▶ _Stored records_:
########################################
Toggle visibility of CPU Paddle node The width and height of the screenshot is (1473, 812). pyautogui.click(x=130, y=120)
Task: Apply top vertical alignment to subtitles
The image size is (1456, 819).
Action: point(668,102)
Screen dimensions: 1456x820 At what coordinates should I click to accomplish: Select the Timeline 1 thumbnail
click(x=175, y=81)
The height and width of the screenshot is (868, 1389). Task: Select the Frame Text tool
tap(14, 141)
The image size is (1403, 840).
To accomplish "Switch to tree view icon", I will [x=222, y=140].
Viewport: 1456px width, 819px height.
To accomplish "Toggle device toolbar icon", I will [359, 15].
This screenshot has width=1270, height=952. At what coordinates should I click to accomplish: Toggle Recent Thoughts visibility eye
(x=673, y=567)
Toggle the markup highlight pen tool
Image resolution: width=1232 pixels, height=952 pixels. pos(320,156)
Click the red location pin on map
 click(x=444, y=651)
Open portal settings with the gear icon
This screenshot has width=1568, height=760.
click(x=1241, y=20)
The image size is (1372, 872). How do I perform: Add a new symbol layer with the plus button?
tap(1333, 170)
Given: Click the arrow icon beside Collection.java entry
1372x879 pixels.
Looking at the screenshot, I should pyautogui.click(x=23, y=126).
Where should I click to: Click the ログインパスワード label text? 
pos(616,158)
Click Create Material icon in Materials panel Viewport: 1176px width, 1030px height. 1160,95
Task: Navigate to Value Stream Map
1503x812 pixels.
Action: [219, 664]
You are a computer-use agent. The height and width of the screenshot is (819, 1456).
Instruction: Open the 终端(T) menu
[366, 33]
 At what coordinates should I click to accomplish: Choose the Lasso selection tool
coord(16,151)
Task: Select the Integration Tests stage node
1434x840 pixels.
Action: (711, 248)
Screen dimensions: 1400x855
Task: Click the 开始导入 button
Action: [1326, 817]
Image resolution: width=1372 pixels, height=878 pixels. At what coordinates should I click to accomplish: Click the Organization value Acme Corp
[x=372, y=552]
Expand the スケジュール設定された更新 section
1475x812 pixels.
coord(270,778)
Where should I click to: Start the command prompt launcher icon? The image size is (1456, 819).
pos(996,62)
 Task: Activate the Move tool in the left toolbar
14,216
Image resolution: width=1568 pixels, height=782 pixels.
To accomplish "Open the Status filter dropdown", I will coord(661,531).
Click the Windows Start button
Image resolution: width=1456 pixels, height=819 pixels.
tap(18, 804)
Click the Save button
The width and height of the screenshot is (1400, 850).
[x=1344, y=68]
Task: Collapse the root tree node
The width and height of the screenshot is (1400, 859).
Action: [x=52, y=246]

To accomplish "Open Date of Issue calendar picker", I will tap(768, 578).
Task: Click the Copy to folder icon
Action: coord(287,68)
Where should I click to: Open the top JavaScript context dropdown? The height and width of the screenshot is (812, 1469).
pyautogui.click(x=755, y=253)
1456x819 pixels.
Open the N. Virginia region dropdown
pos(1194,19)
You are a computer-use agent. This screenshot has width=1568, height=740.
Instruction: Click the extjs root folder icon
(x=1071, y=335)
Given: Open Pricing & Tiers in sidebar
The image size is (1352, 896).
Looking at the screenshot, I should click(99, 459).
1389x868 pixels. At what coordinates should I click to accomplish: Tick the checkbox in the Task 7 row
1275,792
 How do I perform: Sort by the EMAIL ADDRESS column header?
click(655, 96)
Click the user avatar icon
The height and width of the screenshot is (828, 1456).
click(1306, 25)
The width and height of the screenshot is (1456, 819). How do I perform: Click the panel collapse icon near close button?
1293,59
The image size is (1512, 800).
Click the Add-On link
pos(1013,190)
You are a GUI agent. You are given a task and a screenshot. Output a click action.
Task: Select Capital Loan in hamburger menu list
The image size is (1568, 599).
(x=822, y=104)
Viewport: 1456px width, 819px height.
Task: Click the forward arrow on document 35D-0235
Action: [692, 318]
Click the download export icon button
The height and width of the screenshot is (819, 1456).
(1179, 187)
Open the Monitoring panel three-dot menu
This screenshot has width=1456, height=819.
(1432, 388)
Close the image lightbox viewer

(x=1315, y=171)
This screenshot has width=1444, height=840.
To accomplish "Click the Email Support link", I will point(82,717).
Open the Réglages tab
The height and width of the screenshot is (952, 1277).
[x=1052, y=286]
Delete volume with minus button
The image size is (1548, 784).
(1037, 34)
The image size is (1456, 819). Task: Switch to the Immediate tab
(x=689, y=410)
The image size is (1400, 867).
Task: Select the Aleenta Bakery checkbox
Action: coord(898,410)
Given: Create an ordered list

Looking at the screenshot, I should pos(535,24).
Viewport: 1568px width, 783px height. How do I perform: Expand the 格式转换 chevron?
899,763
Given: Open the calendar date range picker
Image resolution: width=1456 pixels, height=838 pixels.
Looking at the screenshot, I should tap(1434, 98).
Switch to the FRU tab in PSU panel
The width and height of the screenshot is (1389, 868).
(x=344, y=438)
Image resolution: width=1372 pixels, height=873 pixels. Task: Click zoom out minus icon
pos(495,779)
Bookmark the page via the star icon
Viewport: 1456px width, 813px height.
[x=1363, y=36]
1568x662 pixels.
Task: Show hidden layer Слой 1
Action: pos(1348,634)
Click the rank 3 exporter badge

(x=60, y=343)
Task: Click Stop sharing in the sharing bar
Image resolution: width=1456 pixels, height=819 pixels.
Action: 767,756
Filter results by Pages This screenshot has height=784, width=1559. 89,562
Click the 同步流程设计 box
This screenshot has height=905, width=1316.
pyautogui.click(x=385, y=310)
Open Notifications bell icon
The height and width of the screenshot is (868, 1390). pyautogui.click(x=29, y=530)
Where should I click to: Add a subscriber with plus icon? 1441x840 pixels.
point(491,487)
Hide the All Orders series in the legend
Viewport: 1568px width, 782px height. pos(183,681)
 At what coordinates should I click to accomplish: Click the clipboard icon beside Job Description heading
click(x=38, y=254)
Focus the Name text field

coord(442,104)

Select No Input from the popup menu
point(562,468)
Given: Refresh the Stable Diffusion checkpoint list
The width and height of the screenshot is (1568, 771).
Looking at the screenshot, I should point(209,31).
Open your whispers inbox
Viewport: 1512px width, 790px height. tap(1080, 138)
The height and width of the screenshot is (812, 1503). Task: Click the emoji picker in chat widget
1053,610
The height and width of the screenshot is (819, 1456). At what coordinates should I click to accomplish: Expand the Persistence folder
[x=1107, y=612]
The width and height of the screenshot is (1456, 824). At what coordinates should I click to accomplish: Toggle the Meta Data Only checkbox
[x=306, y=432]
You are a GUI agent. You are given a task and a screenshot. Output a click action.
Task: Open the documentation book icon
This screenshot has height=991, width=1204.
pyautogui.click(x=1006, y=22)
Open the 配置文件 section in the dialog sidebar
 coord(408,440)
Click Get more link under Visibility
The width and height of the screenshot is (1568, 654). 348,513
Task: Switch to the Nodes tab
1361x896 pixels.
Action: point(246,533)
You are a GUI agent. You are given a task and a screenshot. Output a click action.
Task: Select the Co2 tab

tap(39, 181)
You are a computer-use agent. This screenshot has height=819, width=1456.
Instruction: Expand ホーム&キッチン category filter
########################################
Filter the entries down to the lines that include the string "tree".

To accomplish "Switch to tree view icon", I will [x=222, y=140].
Task: Collapse the root tree node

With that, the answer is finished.